One of the train sets for an excursion on Saturday August 21st included a TLV (3575 type) and BTLV (832 type). This was in the Programme of Special Trains booklet for the Northern Division applying from Friday August 19th through Saturday August 27th 1910. The excursion was to Scarborough from Shotley Bridge on the Newcastle - Blackhill Derwent valley branch. It was a 4.15 am departure so the passengers had to be "up with the larks". The route taken was Shotley Bridge, Scotswood, Newcastle, Gateshead West, Durham, Darlington, York, with stops at all stations between Shotley Bridge and Chester-le-Street, then stops at Durham, Ferryhill and Darlington. Arriving Scarborough Washbeck Excursion Station at 8.46 am the passengers got twelve hours in the resort. Departing at 8.50 pm and reaching Shotley Bridge at 1.35 am. Up to twenty-two hours out of the house!
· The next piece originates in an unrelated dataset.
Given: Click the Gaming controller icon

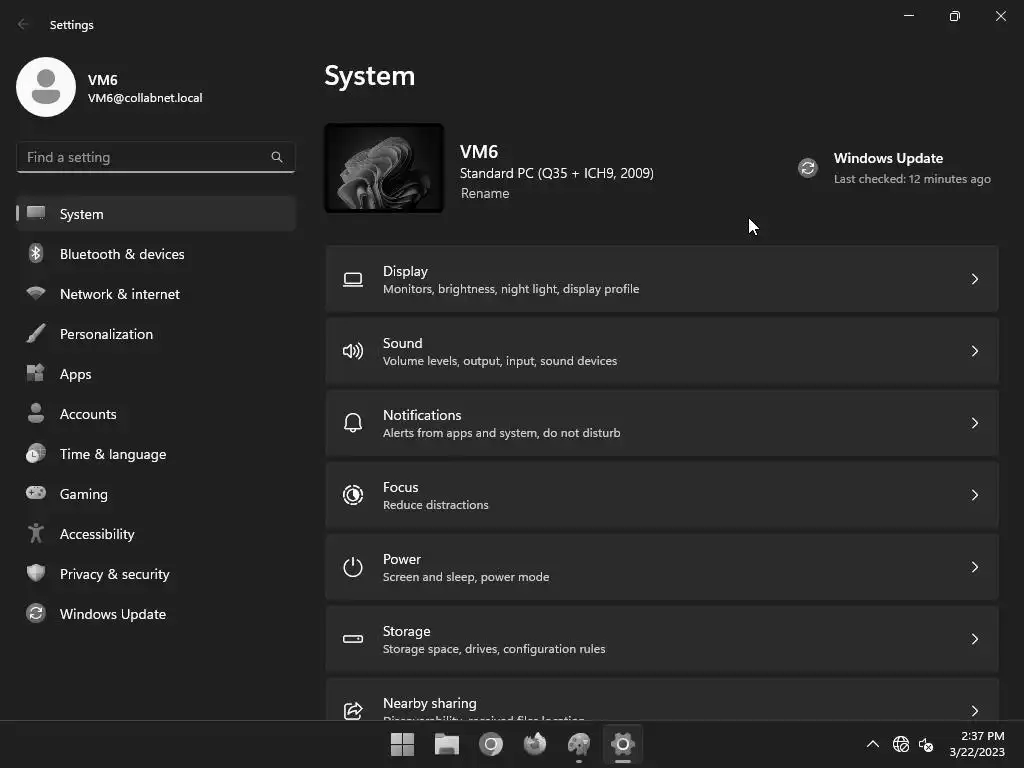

I assume that 3575 and 832 are carriage numbers, since they do not match either a diagram number nor a drawing number in the Diagram books. The 1906 Stock Book listings identify the TLV (3575 type) as a Diagram 117 six-wheel Lavatory Third with short corridor and was an ex-ECJS carriage. However, the same stock book listings identify BTLV (832 type) as a Diagram 163 Lavatory Third with corridor! No Guard's van. Therefore, what qualified to be a BTLV? The Diagram 163 52ft bogie Lavatory Third with corridor, like the Diagram 165 52ft bogie Brake Lavatory Third with corridor is noted as being for immigrant traffic. There were 53 diagram 163s on the company's books in 1910.

This train ran in August, at the height of summer, so presumably immigrant traffic was at high levels. Now I am wondering to what degree the carriages officially designated for immigrant traffic were actually used in that role?

The excursion train had five saloons allocated, along with five Thirds, two Brake Thirds, the TLV (3575 type) and the BTLV (832 type). With the two Brake Thirds having Guard's Vans the "BTLV" did not operationally need a Guard's Van, so did that unofficially bestow some latitude on what was provided? Like the Saloons, the TLV and BTLV were reserved for named parties and not for general use. Birtley Iron Works party (Birtley - Scarborough) for the TLV, Mr Speed's party for the BTLV (Lamesley - Scarborough).